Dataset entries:
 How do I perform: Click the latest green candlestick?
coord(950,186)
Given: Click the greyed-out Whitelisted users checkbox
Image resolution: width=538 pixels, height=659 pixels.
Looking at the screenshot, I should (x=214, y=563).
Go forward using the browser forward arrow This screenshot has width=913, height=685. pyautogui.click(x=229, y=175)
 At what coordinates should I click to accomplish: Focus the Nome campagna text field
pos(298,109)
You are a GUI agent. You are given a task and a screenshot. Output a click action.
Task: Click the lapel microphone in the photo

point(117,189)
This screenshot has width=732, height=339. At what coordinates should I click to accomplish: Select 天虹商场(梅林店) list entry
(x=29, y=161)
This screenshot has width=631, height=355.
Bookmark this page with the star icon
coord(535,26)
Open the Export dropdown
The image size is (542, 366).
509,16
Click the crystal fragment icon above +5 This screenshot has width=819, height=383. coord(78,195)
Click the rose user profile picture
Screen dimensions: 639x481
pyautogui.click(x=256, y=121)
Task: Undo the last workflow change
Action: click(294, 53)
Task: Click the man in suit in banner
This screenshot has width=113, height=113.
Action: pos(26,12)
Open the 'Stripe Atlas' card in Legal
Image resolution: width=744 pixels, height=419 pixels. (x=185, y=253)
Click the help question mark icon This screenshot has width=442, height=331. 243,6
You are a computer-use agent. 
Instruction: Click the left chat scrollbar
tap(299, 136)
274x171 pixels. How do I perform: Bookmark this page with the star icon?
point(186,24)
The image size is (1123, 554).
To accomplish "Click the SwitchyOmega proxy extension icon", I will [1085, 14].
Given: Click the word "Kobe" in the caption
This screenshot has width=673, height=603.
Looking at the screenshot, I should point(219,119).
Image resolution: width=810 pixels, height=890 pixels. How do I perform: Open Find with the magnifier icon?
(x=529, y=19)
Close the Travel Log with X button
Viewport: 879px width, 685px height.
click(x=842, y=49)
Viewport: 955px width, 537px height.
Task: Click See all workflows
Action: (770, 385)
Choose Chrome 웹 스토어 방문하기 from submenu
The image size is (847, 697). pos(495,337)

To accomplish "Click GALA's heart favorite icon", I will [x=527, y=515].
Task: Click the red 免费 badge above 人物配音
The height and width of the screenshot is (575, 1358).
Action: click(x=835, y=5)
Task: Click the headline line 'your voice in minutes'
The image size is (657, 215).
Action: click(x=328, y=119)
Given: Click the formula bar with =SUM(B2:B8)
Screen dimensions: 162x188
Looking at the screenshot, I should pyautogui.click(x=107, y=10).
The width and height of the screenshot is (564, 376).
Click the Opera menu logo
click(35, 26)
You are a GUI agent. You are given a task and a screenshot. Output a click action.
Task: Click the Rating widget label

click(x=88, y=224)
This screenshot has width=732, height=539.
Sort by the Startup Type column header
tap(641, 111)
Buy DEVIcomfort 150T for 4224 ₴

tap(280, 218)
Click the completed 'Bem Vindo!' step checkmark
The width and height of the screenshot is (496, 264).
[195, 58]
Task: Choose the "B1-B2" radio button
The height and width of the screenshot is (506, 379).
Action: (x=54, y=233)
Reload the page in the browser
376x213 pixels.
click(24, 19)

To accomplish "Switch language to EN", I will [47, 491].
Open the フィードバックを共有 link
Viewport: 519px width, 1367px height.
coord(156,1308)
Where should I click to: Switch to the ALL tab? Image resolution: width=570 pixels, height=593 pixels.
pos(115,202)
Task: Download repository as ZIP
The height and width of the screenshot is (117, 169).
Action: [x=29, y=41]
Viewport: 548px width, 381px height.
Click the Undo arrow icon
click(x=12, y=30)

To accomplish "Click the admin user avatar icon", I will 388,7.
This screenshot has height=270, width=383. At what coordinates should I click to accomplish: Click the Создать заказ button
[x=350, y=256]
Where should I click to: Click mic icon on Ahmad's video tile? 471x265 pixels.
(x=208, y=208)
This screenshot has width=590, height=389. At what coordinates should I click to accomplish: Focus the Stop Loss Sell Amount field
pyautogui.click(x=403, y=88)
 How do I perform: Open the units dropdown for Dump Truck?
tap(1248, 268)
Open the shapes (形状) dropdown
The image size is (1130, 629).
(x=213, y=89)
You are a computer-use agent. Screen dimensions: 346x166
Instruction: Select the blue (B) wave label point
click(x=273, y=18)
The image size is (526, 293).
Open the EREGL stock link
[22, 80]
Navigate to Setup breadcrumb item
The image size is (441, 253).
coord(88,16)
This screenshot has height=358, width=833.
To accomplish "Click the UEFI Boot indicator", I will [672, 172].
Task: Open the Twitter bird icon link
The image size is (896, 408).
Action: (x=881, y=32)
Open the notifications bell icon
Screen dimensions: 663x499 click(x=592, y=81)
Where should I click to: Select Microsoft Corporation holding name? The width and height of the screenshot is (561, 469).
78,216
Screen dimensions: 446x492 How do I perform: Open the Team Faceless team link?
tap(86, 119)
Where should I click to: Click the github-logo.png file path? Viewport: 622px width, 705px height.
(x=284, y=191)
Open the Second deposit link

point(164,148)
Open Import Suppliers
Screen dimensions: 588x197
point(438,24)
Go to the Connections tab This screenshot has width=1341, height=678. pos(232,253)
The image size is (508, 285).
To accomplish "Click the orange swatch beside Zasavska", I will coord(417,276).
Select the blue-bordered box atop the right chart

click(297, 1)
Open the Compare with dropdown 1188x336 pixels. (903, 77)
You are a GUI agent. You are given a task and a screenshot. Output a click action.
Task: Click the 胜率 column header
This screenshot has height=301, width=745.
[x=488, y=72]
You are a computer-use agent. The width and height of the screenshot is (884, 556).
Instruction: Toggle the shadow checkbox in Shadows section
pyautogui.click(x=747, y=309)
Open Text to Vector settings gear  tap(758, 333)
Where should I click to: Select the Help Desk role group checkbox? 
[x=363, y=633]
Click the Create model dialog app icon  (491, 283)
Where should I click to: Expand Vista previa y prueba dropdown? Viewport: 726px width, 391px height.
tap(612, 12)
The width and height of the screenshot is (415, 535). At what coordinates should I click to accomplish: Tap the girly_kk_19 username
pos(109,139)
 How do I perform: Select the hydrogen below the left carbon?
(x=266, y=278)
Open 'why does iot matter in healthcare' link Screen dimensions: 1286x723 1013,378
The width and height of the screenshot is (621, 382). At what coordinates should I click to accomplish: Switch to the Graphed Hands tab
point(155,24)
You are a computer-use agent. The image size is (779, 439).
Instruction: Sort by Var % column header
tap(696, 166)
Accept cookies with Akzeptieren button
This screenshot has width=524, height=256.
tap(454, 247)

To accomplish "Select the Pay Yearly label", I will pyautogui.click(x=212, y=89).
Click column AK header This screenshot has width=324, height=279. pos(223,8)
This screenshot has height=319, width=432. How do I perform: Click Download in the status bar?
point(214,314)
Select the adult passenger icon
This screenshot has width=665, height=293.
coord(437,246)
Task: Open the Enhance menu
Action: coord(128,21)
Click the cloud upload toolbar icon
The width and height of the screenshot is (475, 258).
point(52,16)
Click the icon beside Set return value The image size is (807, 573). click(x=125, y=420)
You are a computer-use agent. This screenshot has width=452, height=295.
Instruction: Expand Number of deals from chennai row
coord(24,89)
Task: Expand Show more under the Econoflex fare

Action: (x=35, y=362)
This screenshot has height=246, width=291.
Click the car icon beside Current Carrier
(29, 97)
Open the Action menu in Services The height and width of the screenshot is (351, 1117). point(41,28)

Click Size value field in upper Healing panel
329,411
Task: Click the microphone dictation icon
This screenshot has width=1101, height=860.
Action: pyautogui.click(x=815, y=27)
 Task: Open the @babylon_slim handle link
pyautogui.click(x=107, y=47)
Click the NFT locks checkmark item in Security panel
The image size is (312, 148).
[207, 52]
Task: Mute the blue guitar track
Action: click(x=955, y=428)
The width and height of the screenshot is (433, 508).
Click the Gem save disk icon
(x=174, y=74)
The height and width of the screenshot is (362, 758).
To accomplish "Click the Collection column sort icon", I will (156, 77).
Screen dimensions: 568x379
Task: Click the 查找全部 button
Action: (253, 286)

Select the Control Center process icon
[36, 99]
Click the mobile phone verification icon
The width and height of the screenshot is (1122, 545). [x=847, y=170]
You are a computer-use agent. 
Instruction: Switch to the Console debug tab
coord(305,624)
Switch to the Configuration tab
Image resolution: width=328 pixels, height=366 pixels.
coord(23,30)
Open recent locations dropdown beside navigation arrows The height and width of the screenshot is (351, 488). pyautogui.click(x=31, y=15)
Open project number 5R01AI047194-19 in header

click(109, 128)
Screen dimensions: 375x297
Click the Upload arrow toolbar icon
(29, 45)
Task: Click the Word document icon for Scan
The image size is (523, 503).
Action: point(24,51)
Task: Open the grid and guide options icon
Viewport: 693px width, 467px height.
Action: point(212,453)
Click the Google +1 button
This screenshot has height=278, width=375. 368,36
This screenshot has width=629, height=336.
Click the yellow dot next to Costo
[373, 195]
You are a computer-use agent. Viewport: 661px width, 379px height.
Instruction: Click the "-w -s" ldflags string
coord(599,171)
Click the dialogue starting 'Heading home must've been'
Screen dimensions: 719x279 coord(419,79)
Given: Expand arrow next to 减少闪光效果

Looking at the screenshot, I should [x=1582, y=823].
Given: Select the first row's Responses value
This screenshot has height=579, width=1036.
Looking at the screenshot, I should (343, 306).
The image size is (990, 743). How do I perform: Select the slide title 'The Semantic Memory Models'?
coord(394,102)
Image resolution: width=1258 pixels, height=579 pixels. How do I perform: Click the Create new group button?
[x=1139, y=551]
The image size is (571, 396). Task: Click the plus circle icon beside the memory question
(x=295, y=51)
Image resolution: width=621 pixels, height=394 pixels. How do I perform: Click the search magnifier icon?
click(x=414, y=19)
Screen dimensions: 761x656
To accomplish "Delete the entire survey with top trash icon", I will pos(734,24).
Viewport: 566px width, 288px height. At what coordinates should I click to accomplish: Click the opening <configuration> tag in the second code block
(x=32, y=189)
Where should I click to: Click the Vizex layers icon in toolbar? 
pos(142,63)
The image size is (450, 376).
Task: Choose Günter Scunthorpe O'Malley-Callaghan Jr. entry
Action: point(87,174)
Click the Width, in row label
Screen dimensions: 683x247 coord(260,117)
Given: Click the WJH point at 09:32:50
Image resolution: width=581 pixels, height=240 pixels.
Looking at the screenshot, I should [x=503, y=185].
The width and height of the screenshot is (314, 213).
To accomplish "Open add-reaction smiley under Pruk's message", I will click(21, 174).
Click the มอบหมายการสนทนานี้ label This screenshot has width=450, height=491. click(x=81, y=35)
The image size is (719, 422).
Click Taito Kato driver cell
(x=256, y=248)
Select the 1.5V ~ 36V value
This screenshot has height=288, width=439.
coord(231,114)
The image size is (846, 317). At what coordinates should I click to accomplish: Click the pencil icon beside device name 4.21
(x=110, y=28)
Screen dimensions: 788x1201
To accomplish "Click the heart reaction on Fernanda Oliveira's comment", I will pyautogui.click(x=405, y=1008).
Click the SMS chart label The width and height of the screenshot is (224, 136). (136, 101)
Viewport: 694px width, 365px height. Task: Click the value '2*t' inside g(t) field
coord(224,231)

_TASK PROMPT:_ Looking back over the data above, restate word for word the lines that begin at the line with "You are a computer-use agent. The width" and end at the line with "Open 'why does", inclusive.

_TASK OUTPUT:_
You are a computer-use agent. The width and height of the screenshot is (884, 556).
Instruction: Toggle the shadow checkbox in Shadows section
pyautogui.click(x=747, y=309)
Open Text to Vector settings gear  tap(758, 333)
Where should I click to: Select the Help Desk role group checkbox? 
[x=363, y=633]
Click the Create model dialog app icon  (491, 283)
Where should I click to: Expand Vista previa y prueba dropdown? Viewport: 726px width, 391px height.
tap(612, 12)
The width and height of the screenshot is (415, 535). At what coordinates should I click to accomplish: Tap the girly_kk_19 username
pos(109,139)
 How do I perform: Select the hydrogen below the left carbon?
(x=266, y=278)
Open 'why does iot matter in healthcare' link Screen dimensions: 1286x723 1013,378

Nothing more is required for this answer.